第18話【回想】scene1
キャサリンが下駄箱に佇んでいる。
一つの下駄箱を睨んでいた。
……それは、アリスの下駄箱だ。
「……許さない、絶対に。」
アリスの下駄箱に手紙を忍ばせ、彼女は踵を返し、去っていく。
……その姿を見ていた者がいた。
彼女が去ってすぐに、アリスの下駄箱を乱暴に開ける。
「……やっぱりアイツが!お姉ちゃんをもう、これ以上傷つけさせるもんか!」
手紙を開き、文面を
呼び出しの手紙。行かせるわけにはいかない。
「僕が行くしかない。」
手紙を握り潰し、呼び出し場所へと足を向ける。
二度と僕のお姉ちゃんを傷つけさせるものかと。
その場所は、旧校舎の最奥の教室。
話し声が聞こえる。
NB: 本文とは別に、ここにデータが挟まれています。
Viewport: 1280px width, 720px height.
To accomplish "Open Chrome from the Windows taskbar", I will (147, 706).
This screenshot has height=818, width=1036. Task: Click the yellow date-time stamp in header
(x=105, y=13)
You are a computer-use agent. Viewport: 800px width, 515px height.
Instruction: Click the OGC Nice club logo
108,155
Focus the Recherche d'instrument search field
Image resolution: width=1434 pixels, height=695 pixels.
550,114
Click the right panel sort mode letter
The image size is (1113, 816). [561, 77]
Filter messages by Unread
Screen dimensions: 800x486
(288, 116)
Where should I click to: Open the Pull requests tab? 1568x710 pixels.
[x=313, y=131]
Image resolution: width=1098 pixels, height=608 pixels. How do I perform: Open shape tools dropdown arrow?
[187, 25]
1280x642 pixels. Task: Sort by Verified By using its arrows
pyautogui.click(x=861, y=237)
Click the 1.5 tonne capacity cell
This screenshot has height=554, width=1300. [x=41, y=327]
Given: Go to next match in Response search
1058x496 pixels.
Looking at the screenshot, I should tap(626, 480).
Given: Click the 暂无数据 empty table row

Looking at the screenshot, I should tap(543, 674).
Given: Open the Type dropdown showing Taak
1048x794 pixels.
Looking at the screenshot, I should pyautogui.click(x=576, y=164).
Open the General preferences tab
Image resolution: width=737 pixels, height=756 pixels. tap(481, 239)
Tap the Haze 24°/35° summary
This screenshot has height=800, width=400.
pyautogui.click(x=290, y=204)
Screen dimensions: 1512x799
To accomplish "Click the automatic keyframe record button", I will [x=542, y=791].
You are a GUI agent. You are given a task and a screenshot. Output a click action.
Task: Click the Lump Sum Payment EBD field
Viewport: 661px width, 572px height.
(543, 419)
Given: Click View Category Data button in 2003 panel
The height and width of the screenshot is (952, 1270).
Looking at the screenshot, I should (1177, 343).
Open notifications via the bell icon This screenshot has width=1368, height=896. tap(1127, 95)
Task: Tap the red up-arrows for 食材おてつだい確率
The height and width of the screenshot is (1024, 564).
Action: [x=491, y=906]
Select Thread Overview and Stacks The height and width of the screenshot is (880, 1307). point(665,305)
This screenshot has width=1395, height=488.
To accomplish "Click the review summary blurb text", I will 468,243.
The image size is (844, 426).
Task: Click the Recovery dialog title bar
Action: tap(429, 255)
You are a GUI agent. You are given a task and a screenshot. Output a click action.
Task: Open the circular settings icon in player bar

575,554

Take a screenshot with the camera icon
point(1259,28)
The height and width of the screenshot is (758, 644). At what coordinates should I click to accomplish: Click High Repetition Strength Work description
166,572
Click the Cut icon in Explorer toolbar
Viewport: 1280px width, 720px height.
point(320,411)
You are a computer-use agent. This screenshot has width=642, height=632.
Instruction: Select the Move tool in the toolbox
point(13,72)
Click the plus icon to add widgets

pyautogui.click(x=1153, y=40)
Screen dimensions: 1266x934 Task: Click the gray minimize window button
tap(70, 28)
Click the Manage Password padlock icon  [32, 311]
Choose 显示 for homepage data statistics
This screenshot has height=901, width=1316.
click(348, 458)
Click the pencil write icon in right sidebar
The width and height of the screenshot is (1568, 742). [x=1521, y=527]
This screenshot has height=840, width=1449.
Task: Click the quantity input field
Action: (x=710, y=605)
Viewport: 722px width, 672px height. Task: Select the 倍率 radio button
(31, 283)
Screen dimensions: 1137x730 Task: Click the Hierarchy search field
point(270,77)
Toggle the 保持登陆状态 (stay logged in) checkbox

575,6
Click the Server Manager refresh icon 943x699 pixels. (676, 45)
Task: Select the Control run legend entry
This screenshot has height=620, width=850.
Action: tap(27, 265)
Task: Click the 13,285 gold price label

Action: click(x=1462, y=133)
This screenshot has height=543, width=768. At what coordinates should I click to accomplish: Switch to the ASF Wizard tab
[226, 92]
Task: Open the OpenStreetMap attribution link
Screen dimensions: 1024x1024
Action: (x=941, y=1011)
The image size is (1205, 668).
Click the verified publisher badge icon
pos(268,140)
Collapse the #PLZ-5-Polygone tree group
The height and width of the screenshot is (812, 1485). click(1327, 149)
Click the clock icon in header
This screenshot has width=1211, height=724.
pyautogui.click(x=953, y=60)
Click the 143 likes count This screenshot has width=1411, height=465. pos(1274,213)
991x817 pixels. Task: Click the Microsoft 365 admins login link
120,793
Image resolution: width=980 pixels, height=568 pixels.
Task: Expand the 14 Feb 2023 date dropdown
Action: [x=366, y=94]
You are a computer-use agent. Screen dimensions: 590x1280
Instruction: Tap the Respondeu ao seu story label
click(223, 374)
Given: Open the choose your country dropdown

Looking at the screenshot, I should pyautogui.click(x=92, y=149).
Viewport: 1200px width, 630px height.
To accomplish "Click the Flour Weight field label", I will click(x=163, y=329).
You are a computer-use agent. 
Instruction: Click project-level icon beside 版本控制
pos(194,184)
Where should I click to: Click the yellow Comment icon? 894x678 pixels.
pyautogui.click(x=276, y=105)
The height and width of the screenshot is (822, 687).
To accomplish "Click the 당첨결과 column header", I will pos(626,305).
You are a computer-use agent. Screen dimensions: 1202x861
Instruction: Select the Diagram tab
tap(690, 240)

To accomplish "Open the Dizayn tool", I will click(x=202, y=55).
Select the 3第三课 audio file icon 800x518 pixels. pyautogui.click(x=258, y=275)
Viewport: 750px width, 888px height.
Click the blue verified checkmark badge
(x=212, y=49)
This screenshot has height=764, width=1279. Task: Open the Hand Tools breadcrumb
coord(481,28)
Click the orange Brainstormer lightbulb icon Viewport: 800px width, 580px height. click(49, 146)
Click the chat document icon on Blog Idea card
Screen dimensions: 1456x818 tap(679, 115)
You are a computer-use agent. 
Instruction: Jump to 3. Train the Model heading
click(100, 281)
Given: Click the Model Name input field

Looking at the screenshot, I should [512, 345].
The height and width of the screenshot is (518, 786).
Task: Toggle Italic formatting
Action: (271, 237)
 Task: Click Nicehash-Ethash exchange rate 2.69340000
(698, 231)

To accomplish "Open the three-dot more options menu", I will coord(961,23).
ここで間違いない。
僕は立て付けの悪い引き戸を乱暴に開いた。
キャサリンを始め、いつもの三人に加え、見覚えのないメンツが振り返る。
……一人だけ見当たらない。
「……あら、なんでルイスがいるの?私、アリスをご招待したつもりなんだけど?」
キャサリンが皆の中心の机に、足を組ながら余裕の表情で見下ろしている。
「……お姉ちゃんは来ないよ。だって、知らないもの。」
キャサリンの目の前に丸めた手紙を叩きつけた。
「……そう、アリスは来ないの。余計なことしてくれたわね。落とし前、つけさせてもらうわよ……?」
……彼は彼女が、既に正気ではないことを、悟る。
この日を境に、ルイスが大好きなお姉ちゃんの元に帰ることはなかった………。